Burdur'daki asırlık berber fırçası haberinin "1750’li yıllarda Burdur’a getirilen ve 5. nesil" ile başlayıp "taramak olduğunu söyledi." ile biten kısmını, "en büyük hayalinin" yerine "en büyük dileğinin" koyarak düzenle.

#### Belge metni

GENEL - 09 Mayıs 2017 Salı 10:34

260 yıldır fırçaladığını rahatlatıyor

A
A
A
260 yıldır fırçaladığını rahatlatıyor

1750’li yıllarda Burdur’a getirilen ve 5.

1750’li yıllarda Burdur’a getirilen ve 5. nesil berbere kadar ulaşan yaklaşık 260 yıllık çalışır haldeki asırlık fırça halen hizmet veriyor. 5 nesil önceki ustaları tarafından kullanılan asırlık fırçaya, Burdur merkezdeki salonunda sahip çıkan Burdurlu Berber Ersan Karael, en büyük hayalinin asırlık fırça ile Cumhurbaşkanı Recep Tayyip Erdoğan’ın saçlarını taramak olduğunu söyledi.


Burdur’da yaşayan Berber Ersan Karael, 1750’li yıllarda Fransa’dan getirilen ve atın kuyruk kılından yapılmış saç fırçasının, 1920’li yıllarda sosyete berberi olarak adlandırılan en büyük ustaları Mustafa Sönmez tarafından kullanıldığını daha sonra ustası Mehmet Tolu tarafından kendisine emanet kaldığını söyledi.


Asırlık fırça ile devlet büyüklerinin saçlarını taramışlar


Berber Karael, 1930’lu yıllarda ise ustası Mehmet Tolu’nun Valiliğe çağırılarak, Burdur’u ziyaret eden devlet büyüklerini tıraş ettiğini ve asırlık fırça ile saçlarını taradığını söyledi. Ustası Mehmet Tolu’nun anlattığına göre asırlık fırça ile Kazım Karabekir, Fevzi Çakmak, Adnan Menderes gibi devlet büyüklerinin saçlarının tarandığını anlatan Berber Ersan Karael, “1981 yılında bu dükkana çırak olarak girdim, 37 yıldır bu dükkanda hizmet veriyoruz. Bizim bu fırçamız 250 yılı geçiyor şu anda, 1750’li yıllarda Fransa’dan getirmişler fırçayı, benim ustamın ustasının, ustasının ustası, 5’inci nesil berberiz, benim rahmetli ustam Mehmet Tolu, onun ustası Mehmet Sönmez, onun ustası Mustafa Sönmez baba oğul, 1920-30’lu yıllarda Burdur’da berberlik yapan, Burdur’un en sosyete berberiymiş, ustamın anlattığına göre, hem lokman hekimi hem berberi, kan alır, diş çeker, ustamın ustaları aynı zamanda bunları da yaparlarmış. Hatta 1930-40’lı yıllarda Burdur’a gelen bürokratları tıraş etmeye Valiliğe giderlermiş, o zamanlar bu fırçayla Kazım Karabekir, Fevzi Çakmak, Adnan Menderes gibi siyasetçilerimizin ve devlet adamlarımızın saçlarını taramışlar” dedi.

########
#### Listelenen kayıtlar

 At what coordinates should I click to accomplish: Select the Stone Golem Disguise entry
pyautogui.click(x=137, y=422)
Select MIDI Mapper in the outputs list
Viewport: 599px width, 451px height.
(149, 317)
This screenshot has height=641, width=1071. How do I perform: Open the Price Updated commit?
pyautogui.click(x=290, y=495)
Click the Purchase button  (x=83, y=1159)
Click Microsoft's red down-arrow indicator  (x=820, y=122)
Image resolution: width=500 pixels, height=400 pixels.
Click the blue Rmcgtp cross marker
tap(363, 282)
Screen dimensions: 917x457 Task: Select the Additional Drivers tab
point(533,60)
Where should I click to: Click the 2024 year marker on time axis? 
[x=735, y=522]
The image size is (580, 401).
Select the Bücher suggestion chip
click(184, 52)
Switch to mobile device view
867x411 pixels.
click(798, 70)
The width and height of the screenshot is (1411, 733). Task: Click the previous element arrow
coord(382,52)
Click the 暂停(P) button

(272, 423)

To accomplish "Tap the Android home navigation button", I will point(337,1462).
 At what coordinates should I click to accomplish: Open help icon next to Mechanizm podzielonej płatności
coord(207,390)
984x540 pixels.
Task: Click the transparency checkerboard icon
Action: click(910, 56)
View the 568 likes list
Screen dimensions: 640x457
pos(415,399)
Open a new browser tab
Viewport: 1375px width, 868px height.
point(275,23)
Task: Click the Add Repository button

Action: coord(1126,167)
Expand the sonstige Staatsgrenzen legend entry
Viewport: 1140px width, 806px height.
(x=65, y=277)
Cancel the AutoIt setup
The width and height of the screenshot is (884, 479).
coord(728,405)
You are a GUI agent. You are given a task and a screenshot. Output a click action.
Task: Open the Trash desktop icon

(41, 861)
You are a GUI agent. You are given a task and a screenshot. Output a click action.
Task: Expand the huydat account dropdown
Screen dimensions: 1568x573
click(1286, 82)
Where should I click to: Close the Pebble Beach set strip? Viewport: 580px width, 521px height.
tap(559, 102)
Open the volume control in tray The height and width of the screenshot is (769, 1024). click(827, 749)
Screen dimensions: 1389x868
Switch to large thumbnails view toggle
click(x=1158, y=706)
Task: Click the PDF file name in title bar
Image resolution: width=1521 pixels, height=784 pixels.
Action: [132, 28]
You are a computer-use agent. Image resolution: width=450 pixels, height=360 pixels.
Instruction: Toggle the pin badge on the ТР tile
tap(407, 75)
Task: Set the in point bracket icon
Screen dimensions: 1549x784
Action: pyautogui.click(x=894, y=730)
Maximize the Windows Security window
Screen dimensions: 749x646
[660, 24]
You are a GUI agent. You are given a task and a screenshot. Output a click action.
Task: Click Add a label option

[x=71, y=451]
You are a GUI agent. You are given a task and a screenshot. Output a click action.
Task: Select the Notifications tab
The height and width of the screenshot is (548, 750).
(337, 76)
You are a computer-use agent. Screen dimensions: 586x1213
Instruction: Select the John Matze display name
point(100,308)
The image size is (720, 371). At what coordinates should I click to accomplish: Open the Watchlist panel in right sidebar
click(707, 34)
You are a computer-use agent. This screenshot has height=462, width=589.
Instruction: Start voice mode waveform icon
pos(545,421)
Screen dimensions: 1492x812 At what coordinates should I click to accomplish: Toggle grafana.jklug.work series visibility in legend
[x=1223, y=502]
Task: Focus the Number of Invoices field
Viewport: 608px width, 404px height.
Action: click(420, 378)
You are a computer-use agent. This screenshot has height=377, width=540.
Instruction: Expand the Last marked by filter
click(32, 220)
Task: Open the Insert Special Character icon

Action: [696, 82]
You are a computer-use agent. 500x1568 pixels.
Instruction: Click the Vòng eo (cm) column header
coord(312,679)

########

* _Alıştırmanın cevabı_:
1750’li yıllarda Burdur’a getirilen ve 5. nesil berbere kadar ulaşan yaklaşık 260 yıllık çalışır haldeki asırlık fırça halen hizmet veriyor. 5 nesil önceki ustaları tarafından kullanılan asırlık fırçaya, Burdur merkezdeki salonunda sahip çıkan Burdurlu Berber Ersan Karael, en büyük dileğinin asırlık fırça ile Cumhurbaşkanı Recep Tayyip Erdoğan’ın saçlarını taramak olduğunu söyledi.